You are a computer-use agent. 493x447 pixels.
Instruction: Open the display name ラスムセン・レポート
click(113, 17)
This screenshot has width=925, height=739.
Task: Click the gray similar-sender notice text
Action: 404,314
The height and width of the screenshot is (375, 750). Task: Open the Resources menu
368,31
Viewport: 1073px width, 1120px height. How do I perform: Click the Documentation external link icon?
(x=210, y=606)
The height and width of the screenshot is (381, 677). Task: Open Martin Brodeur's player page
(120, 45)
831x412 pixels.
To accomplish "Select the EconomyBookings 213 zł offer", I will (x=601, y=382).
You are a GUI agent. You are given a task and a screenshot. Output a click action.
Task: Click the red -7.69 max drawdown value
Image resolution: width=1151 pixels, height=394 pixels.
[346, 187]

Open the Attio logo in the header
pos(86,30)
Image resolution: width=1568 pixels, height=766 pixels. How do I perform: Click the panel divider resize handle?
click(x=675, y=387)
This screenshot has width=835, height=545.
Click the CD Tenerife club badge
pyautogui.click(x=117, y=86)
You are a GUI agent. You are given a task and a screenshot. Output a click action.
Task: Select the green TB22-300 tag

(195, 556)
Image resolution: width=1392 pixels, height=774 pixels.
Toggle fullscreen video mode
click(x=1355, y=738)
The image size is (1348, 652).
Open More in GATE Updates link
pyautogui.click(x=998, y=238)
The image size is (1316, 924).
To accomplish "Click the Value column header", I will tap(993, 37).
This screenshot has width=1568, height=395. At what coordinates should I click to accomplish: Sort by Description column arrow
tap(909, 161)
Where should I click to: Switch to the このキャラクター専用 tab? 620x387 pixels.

***

▸ **Exercise directions**: Set down each line of the material above without a single alteration.

▸ **Solution for this problem**:
You are a computer-use agent. 493x447 pixels.
Instruction: Open the display name ラスムセン・レポート
click(113, 17)
This screenshot has width=925, height=739.
Task: Click the gray similar-sender notice text
Action: 404,314
The height and width of the screenshot is (375, 750). Task: Open the Resources menu
368,31
Viewport: 1073px width, 1120px height. How do I perform: Click the Documentation external link icon?
(x=210, y=606)
The height and width of the screenshot is (381, 677). Task: Open Martin Brodeur's player page
(120, 45)
831x412 pixels.
To accomplish "Select the EconomyBookings 213 zł offer", I will (x=601, y=382).
You are a GUI agent. You are given a task and a screenshot. Output a click action.
Task: Click the red -7.69 max drawdown value
Image resolution: width=1151 pixels, height=394 pixels.
[346, 187]

Open the Attio logo in the header
pos(86,30)
Image resolution: width=1568 pixels, height=766 pixels. How do I perform: Click the panel divider resize handle?
click(x=675, y=387)
This screenshot has width=835, height=545.
Click the CD Tenerife club badge
pyautogui.click(x=117, y=86)
You are a GUI agent. You are given a task and a screenshot. Output a click action.
Task: Select the green TB22-300 tag

(195, 556)
Image resolution: width=1392 pixels, height=774 pixels.
Toggle fullscreen video mode
click(x=1355, y=738)
The image size is (1348, 652).
Open More in GATE Updates link
pyautogui.click(x=998, y=238)
The image size is (1316, 924).
To accomplish "Click the Value column header", I will tap(993, 37).
This screenshot has width=1568, height=395. At what coordinates should I click to accomplish: Sort by Description column arrow
tap(909, 161)
Where should I click to: Switch to the このキャラクター専用 tab? 620x387 pixels.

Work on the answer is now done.